Kesinlikle değil. Tabii birçok sefer dediğim gibi soruların cevaplardan daha önemli olduğu bir dönemdeyiz. Petabaytlarca veri her geçen saniye bir yerlerde saklanıyor. Bu da aslında bir nevi bellek. Hatta belki de insanlığın belleği artık bu arşivler diyebiliriz. Tehdit kısmı yine aslında sorularda saklı. Bizler ne kadar iyiysek gelecekte o kadar iyi olacak. Fakat bizler ne kadar kötü niyetliysek gelecek de o kadar kötü olacaktır. Gelecek, şu anın aynası gibi. O yüzden pesimist düşüncenin artık çok da faydalı olmadığını iddia ediyorum. Sanki genlerimizde bizler hazır da pesimist düşünceyle kodlanmış gibiyiz. Bunu değiştirebilmek, optimist olarak düşünebilmek ve üretebilmek, farklılıklardan çok benzerlikler sayesinde çatışmak zorunda değil demek istiyorum.

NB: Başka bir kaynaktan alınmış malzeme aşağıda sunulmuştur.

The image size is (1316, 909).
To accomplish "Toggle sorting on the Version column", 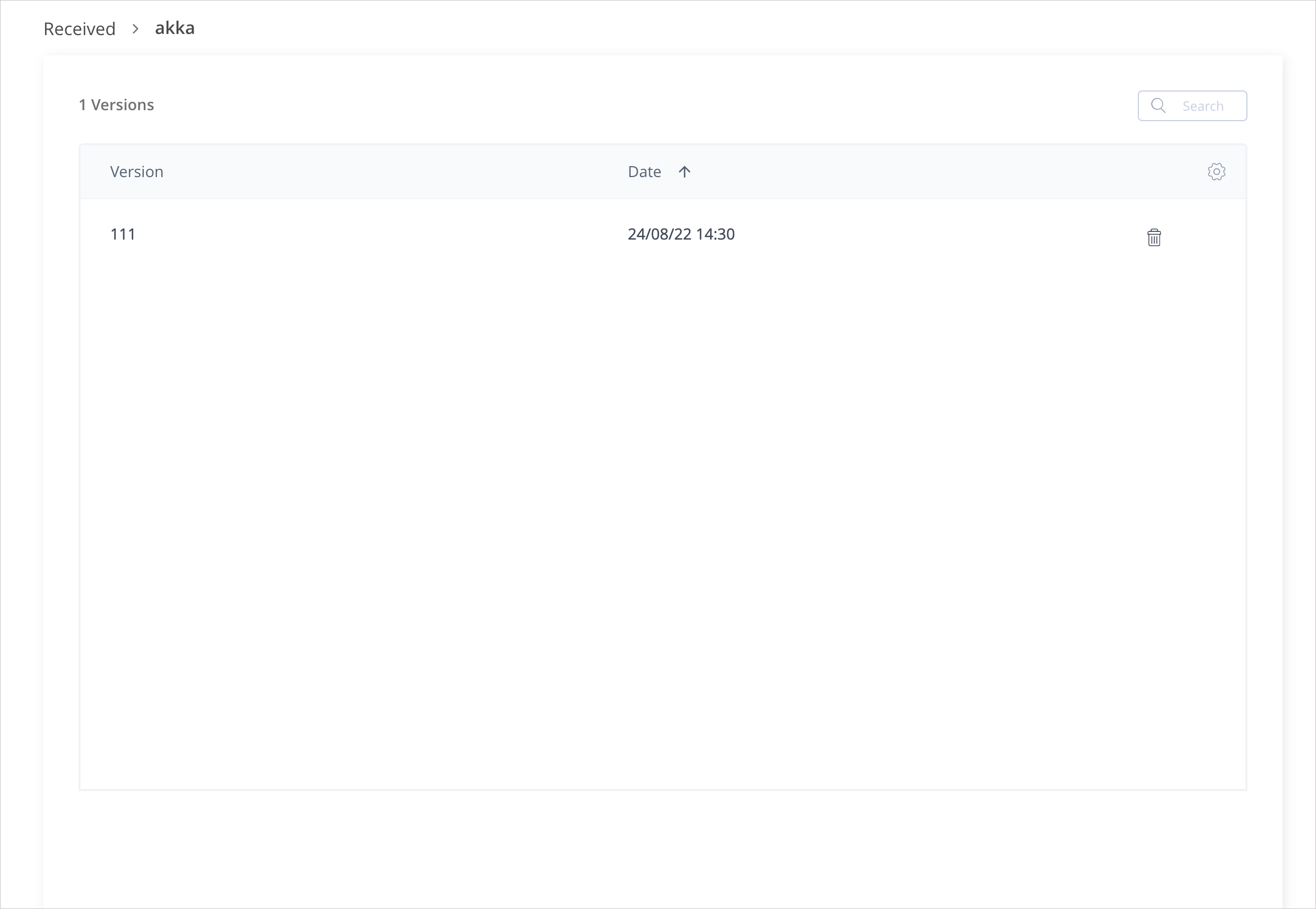I will pyautogui.click(x=137, y=172).
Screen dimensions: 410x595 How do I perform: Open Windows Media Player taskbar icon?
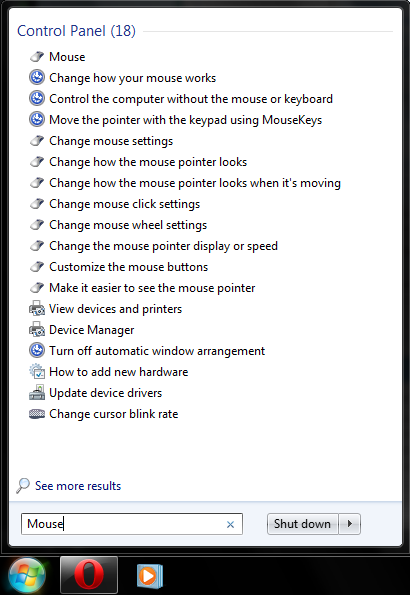(150, 576)
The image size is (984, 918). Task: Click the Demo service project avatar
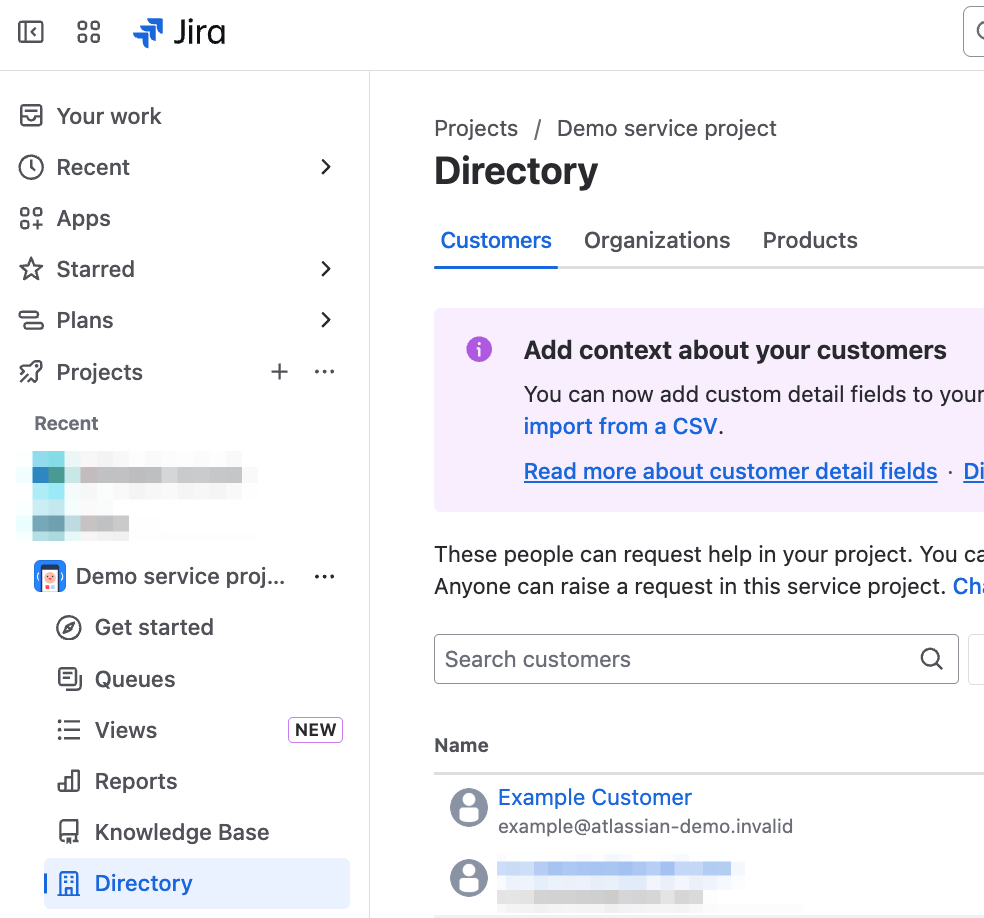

“Sonik gerçeklik yaratmak epey zorlayıcıydı”

-Ses tercihinizden de bahsetmek istiyorum. Bana birazcık Basinski’nin (William, 1952-) eserlerini çağrıştırdı. Ne dersiniz?

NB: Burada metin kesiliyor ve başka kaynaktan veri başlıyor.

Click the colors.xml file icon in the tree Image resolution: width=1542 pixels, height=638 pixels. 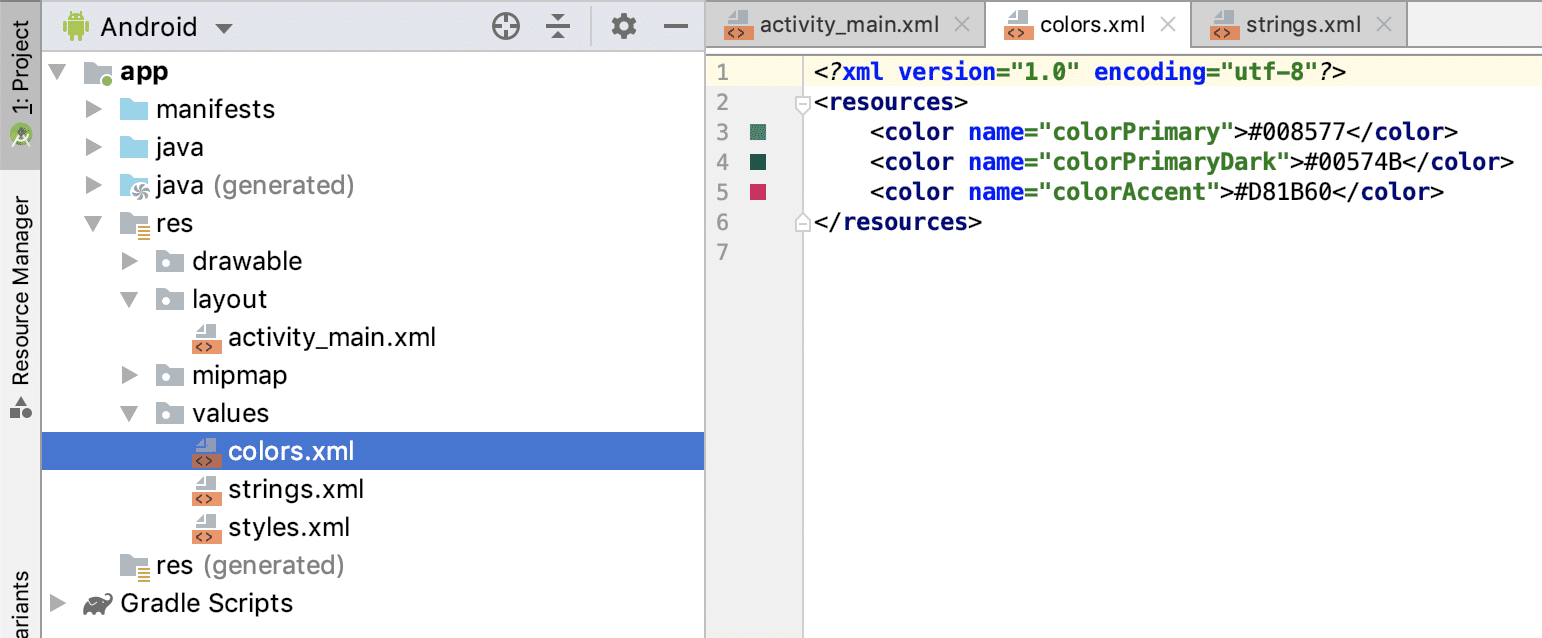click(x=206, y=450)
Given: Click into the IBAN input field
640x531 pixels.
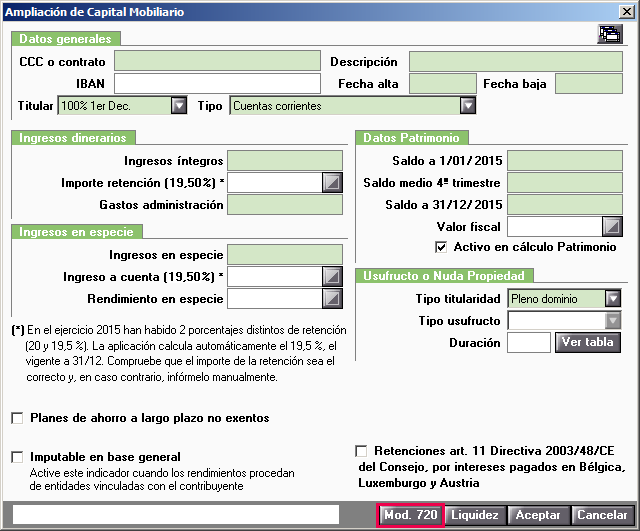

Sergideki eserlerin ses tasarımını yapan Kerim Karaoğlu ile yaklaşık 9 yıldır beraber çalışıyoruz. Tıpkı Christopher Nolan ve Hans Zimmer‘in veya George Lucas ile John Williams ilişkisi gibi diyebiliriz. Tabii bu uzun sürede hayal ettiğim gerçekliği betimleyebilme şansı buldum. Bizi, özgün bir dil oluşturmaya çalışmanın zorlukları bir yana, veri ile sonik bir gerçeklik yaratmak da epey zorladı. EEG çok kapsamlı mini voltaj aralığında elektrik sinyalleri. Bundan harmonik bir yapı çıkarabilmek, serginin hayal ettirmeye çalıştığı yakın geleceğe dair bir hissiyat yaratabilmek bizleri tahminimizde çok daha yordu. Sonuçta içimize sinen, yaşanması muhtemel yakın geleceğe dair hislerin barındığı bir işin ortaya çıktığını düşünüyorum.

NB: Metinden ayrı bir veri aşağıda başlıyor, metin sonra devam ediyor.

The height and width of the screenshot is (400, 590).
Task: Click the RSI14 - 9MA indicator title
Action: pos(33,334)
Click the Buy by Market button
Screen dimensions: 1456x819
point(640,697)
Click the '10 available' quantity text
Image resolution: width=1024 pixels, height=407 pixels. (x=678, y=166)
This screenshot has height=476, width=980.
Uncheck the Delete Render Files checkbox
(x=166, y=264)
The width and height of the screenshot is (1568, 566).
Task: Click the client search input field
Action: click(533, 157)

-2016’da Andy Warhol’un ilk olarak 1970 yılında Osaka’da gerçekleşen United States Pavillion’da sergilediği Rain Machine (Daisy Waterfall) adlı eserini yenilediniz. Yeniden üretim yerleşik perspektifliğin gerçekliğin yok oluşunu da gündeme getiriyor. Peki bu durum özgünlüğü nasıl etkiliyor?

Bu projenin doğuşu çok anlamlı oldu. LACMA‘nın (Los Angeles County Museum of Art) Sanat ve Teknoloji Programı’nın kurucusu küratör Maurice Tuchman‘ın bir gün stüdyomu ziyareti ile başladı. Los Angeles’a taşınmamda Işık ve Mekan akımının öncüleri olan James Turrell ve Robert Irwin gibi isimler yatıyordu. Ve Maurice Tuchman aslında bu akımında ilk ateşleyicilerindendi. Bu anlamlı buluşma sonucu kendisinin teklifi ile proje ortaya çıktı. Son dönem çalışmalarımda ışığı materyal olarak kullanıyor olmam ilgisini çekmiş ve bu yüzden böyle bir projeyi paylaşmış benimle. Aslında 1970’lerde üretilen son derece köhne bir yağmur makinesini 80 satırlık bir kod ile değiştirip tekrar projeyi hayata geçirdik. 45.000 kişi 90 gün içerisinde sergiyi izledi. Beklentimizin çok üzerinde çok anlamlı bir izleyici yoğunluğu yaşandı. Warhol Foundation‘dan ise stüdyomuzun bu katkılarına dair bir teşekkür belgesi ile projeyi tamamladık.

“Dönüşüm, medya sanatları ve mimariyi
kesiştirebildiğim zaman meydana çıktı”

 

-Mimari, dizayn, dijital sanat, fotoğraf… Bütün disiplinlerin iç içe geçtiği bir dönemdeyiz. Bu durum çağdaş sanatın geleceğini ne yönde etkiler?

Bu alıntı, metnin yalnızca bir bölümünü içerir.